## PROBLEM STATEMENT
Using the listing below, extract each line that has the word "computer" in it.
=====
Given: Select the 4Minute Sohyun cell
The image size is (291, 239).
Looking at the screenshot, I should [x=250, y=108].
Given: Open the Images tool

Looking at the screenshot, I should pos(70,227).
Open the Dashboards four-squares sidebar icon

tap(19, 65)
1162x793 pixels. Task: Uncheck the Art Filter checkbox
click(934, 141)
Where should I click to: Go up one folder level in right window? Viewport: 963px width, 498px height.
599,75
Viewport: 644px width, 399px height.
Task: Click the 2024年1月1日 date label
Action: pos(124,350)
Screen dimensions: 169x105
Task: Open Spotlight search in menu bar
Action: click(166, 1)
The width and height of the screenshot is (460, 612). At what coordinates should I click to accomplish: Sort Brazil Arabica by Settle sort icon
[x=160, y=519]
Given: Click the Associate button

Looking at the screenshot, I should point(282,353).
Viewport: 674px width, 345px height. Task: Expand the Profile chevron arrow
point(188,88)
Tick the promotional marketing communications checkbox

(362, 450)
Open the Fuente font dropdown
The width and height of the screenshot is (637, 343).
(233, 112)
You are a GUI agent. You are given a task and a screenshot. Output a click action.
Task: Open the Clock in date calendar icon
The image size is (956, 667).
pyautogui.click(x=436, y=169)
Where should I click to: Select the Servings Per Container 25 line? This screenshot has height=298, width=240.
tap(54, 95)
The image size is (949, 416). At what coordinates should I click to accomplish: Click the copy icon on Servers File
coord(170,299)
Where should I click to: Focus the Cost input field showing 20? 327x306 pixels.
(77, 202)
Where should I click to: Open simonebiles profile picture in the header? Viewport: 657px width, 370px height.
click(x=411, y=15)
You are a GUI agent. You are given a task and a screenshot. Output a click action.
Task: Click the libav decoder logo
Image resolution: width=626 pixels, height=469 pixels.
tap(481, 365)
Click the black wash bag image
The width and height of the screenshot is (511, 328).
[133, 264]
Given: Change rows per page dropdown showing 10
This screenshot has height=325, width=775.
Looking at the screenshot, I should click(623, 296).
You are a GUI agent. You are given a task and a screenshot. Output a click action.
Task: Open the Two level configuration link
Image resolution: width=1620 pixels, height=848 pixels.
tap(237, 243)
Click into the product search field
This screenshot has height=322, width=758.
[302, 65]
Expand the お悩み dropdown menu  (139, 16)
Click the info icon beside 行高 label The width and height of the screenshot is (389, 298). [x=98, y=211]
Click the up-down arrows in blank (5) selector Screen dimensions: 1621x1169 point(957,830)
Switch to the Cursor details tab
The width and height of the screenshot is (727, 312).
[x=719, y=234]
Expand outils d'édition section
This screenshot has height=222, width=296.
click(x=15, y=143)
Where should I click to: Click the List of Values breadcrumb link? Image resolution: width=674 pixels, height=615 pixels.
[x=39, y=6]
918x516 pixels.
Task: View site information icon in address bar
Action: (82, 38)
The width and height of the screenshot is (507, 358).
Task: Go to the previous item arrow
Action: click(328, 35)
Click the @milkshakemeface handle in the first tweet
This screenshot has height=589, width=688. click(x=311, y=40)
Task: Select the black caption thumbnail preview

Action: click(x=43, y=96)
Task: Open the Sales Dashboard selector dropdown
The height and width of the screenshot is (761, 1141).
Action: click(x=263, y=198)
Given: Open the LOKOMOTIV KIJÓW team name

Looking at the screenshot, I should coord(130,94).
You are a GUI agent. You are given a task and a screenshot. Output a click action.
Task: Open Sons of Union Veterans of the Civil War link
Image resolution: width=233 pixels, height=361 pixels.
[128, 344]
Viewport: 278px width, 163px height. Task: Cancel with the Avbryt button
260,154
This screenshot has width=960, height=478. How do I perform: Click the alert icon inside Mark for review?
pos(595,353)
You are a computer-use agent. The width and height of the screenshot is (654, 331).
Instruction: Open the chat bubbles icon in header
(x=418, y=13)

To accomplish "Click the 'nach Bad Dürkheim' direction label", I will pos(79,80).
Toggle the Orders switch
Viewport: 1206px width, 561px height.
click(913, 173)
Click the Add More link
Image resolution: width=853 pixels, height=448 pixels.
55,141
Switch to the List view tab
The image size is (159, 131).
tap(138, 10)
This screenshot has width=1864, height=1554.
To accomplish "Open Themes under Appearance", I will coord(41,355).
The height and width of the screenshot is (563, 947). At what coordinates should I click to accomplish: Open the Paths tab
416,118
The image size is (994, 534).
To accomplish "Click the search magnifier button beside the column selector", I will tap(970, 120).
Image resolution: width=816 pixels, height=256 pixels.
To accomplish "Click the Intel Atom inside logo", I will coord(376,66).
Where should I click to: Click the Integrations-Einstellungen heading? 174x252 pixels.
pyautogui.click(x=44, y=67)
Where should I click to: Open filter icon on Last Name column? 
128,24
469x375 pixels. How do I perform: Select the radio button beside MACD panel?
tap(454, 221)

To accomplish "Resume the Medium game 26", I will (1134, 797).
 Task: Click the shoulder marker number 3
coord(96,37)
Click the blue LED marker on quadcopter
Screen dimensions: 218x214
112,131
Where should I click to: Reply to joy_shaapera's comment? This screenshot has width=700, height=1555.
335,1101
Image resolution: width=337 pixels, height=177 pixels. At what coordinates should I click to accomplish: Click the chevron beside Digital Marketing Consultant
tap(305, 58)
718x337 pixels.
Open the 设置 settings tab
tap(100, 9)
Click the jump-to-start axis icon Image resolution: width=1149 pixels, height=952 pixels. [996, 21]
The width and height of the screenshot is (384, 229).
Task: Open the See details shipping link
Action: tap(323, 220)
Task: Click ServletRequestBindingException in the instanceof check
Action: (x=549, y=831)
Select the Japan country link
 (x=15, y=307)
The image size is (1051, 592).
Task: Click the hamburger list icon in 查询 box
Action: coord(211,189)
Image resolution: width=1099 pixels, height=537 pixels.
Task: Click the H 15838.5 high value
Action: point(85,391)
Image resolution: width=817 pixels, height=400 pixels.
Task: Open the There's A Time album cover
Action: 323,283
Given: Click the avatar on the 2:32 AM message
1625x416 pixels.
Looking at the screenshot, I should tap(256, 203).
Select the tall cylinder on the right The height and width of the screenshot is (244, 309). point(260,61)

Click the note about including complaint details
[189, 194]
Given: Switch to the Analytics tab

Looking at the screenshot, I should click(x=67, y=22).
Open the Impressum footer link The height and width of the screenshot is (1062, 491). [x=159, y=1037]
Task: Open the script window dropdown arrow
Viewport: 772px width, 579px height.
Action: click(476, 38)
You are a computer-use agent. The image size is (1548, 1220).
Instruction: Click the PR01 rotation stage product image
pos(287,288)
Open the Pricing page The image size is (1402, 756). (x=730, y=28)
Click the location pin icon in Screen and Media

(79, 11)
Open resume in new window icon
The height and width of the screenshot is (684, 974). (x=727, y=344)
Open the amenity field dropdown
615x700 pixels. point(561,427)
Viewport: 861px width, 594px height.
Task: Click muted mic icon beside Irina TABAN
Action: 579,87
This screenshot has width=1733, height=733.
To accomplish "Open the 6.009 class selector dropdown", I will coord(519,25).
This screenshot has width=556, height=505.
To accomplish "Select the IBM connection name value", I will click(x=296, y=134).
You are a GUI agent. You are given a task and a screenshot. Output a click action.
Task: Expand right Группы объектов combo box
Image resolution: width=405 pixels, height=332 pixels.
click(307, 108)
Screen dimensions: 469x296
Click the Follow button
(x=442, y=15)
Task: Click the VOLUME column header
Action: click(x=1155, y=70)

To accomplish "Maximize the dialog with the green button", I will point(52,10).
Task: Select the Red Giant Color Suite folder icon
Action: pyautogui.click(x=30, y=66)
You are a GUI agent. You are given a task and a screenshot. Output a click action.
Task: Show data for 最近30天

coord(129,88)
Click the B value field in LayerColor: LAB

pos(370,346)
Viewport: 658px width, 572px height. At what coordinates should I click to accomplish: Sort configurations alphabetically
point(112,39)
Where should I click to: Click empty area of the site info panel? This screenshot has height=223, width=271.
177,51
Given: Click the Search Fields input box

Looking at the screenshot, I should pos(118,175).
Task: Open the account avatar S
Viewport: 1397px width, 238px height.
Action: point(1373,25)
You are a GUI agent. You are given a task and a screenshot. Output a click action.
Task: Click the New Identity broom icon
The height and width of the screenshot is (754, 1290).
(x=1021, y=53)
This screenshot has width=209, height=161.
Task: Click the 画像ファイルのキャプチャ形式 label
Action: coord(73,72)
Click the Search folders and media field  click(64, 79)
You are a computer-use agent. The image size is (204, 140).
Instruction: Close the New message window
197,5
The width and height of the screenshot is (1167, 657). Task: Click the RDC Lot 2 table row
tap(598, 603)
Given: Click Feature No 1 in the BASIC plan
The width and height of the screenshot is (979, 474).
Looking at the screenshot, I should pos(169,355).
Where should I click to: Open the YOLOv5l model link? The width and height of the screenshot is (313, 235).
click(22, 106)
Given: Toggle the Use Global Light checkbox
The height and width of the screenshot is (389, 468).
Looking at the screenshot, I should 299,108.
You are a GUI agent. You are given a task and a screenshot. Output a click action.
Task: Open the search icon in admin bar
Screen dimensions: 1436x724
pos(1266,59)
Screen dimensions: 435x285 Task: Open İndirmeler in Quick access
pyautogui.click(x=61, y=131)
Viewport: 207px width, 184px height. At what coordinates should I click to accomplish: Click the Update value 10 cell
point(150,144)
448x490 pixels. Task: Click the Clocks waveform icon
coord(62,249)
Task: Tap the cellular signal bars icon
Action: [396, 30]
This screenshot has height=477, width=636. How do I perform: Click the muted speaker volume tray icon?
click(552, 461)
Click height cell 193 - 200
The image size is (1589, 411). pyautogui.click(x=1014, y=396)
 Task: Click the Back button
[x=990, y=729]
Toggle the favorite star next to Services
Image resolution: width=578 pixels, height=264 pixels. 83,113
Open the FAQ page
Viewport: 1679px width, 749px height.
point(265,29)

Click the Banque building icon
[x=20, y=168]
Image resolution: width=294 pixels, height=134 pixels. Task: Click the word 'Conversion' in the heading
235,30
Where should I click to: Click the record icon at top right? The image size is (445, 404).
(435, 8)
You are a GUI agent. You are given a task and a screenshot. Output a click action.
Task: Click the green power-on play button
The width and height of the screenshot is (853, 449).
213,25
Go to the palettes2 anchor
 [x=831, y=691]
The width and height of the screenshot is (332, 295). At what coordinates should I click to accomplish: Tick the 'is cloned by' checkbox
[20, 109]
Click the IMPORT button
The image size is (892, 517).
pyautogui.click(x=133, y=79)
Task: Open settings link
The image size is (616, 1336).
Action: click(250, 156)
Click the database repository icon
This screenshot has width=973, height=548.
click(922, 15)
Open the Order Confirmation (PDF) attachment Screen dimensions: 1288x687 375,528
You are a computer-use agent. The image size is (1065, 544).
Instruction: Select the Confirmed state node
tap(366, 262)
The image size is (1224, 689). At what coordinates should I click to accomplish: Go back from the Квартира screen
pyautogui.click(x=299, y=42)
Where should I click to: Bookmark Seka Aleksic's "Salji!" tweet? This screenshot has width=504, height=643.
=====
## TASK RESPONSE
You are a computer-use agent. The width and height of the screenshot is (654, 331).
You are a computer-use agent. The image size is (1548, 1220).
You are a computer-use agent. The image size is (204, 140).
You are a computer-use agent. The image size is (1065, 544).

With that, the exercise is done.